# Augmented vs. Diminished



## Richannes Wrahms

Intervals, triads, extended sonorities from other planets, you name it.


----------



## SeptimalTritone

I voted the same as dim7.


----------



## MoonlightSonata

If you put "I am a fool" as an option, it's not hard to guess who will choose it...


----------



## Manxfeeder

Neither. You don't fool with with Mother Nature.


----------



## Dr Johnson

Augmented. More is more!

Definitely!


----------



## Guest

Gotta say, RichieW honey, that the diatonic augmented triad that occurs on the mediant (III) of the minor scale strikes the ear as curious, to say the least. Root position resolutions seem most effective to I or VI. What say you?


----------



## Richannes Wrahms

It has a leading tone that 'must' resolve to the tonic so the options are: 

I: with which already has two tones in common, making it the path of least resistance, resolving to a root.

VI: with one common tone, resolving to a third which makes it somewhat more satisfactory. Also the strongest root movement if you assume the augmented triad has a root.

IV: with no common tone, tritone cross relation of the leading tone with the subdominant!,resolving to a fifth, least satisfactory if permissible at all unless you are doing pseudo-medieval stuff.

Oddly enough the (diminished) VII in major can only strictly resolve to I or VI too, and the effect can be a sort of similar dramatic gesture.


----------



## clavichorder

Augmented is so useful without being utilitarian, like the diminished runs the danger of.


----------



## Dim7

The augmented scale is underrated.


----------



## hpowders

Last night at the local bar, I took a poll and augmented came out ahead, especially as sung by Willie Nelson.


----------



## Gaspard de la Nuit

Using both at the same time you can get quite an attractive half-dimisnehed with a major 9th.....d-f-Ab-c-e


----------



## isorhythm

Gaspard de la Nuit said:


> Using both at the same time you can get quite an attractive half-dimisnehed with a major 9th.....d-f-Ab-c-e


This is the chord I was thinking of as well...Wikipedia says this is called a half-diminished ninth chord, but I'm not sure I trust that.


----------



## Mahlerian

isorhythm said:


> This is the chord I was thinking of as well...Wikipedia says this is called a half-diminished ninth chord, but I'm not sure I trust that.

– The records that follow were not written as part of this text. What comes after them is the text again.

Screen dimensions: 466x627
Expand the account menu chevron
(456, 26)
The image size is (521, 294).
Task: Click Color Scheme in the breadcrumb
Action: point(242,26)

Oh, I was thinking of building a diminished and augmented triad on the same root, ie D-F#-A#-F-Ab-D. It would be enharmonic to a Bb7 with an added minor sixth, or alternatively conceived as a derivation from a major minor thirds chord: D-F#-A-F.


----------



## MoonlightSonata

Finding all sorts of lovely harmonic things today - the mu chord, pentatonic Phrygian and now this.


----------



## Dim7

I keep reading the title as "Augmented vs. Demented".


----------



## Dr Johnson

I'd like to hear a demented chord/scale.


----------